Isso pouco interessa, como
interessa pouco que se discutam as contas do hospital de Braga ou se resolvam
os diferendos com a ADSE – o que importa é correr com os privados, seja à custa
do que for (especialmente dos doentes).
No entender do Tribunal de
Contas, convém recordar, a situação financeira do SNS é extremamente débil,
pois que a sua recapitalização não tem sido suficiente nem permite a
“sustentabilidade da prestação de cuidados de saúde à população no médio e
longo prazo” — os seus fundos próprios caíram para níveis de 2008. E, por isso,
as dívidas a terceiros aumentaram dramaticamente (o rácio de endividamento é o
que parece permitir que a máquina continue a funcionar, mesmo aos solavancos).

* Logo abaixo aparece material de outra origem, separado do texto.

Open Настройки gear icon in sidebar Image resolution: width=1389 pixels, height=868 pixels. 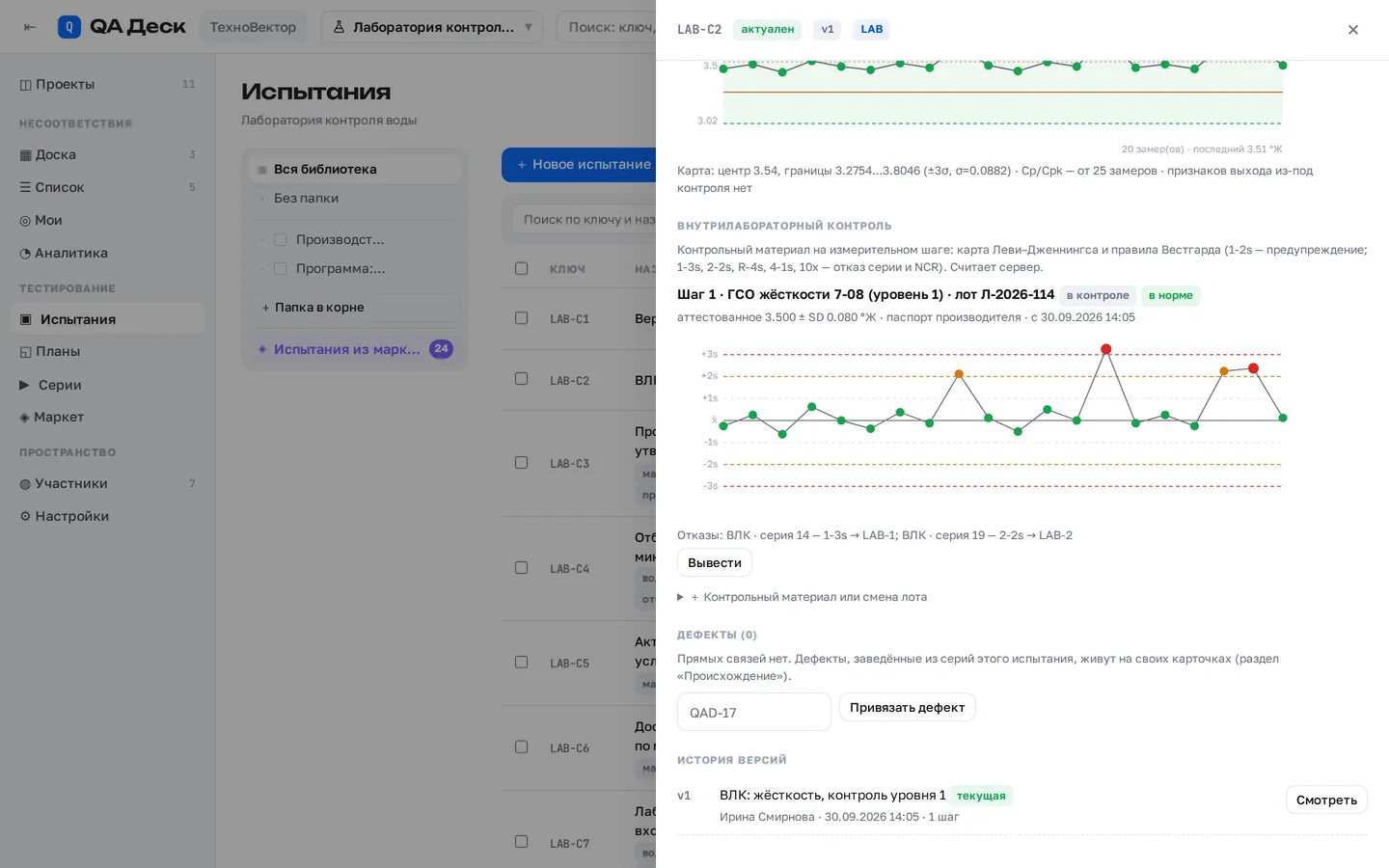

Por outro lado, os atrasos no acesso a cuidados de saúde aumentam sem parar,
quer para consultas, quer para cirurgias.
Para o PCP (e para o seu
Governo, naturalmente), a culpa é dos grupos privados de saúde. Mas para o
Tribunal de Contas, a culpa é de quem, por ex., eliminou a emissão de
vales-cirurgia (quando o tempo de espera ultrapassava os limites) que permitiam
aos utentes que, antes de desesperarem (ou pior), pudessem recorrer ao sector
privado e social. Uma decisão que, nas palavras do Tribunal, “teve efeitos
negativos sobre os tempos de espera dos utentes, que poderiam ter visto a sua
situação resolvida mais rapidamente se lhes tivesse sido dada a possibilidade
de optarem por uma unidade hospitalar do sector social ou privado”, mesmo perante
um falseamento administrativo dos tempos de espera operado na secretaria.
Há uma ofensiva ao SNS em
curso, sim — por parte de António Costa e dos partidos que o apoiam. Com
responsabilidade muito agravada para o PS, a quem incumbia a obrigação de, com
sentido de responsabilidade e em defesa do Estado Social, proteger o Sistema
Nacional de Saúde.
Porque honrar a memória e o
valioso legado de António Arnaut é seguramente muito mais do que evocar o seu
nome quando dá jeito.
PS. Só para alertar que o Decreto-Lei nº 637/74 (sim, de 1974), que o
PCP agora redescobriu como solução milagrosa e estatista (a requisição civil),
prevê no seu art. 10º, nº 3 que “Quando os bens requisitados tenham preços
tabelados ou correntes, vigoram estes”.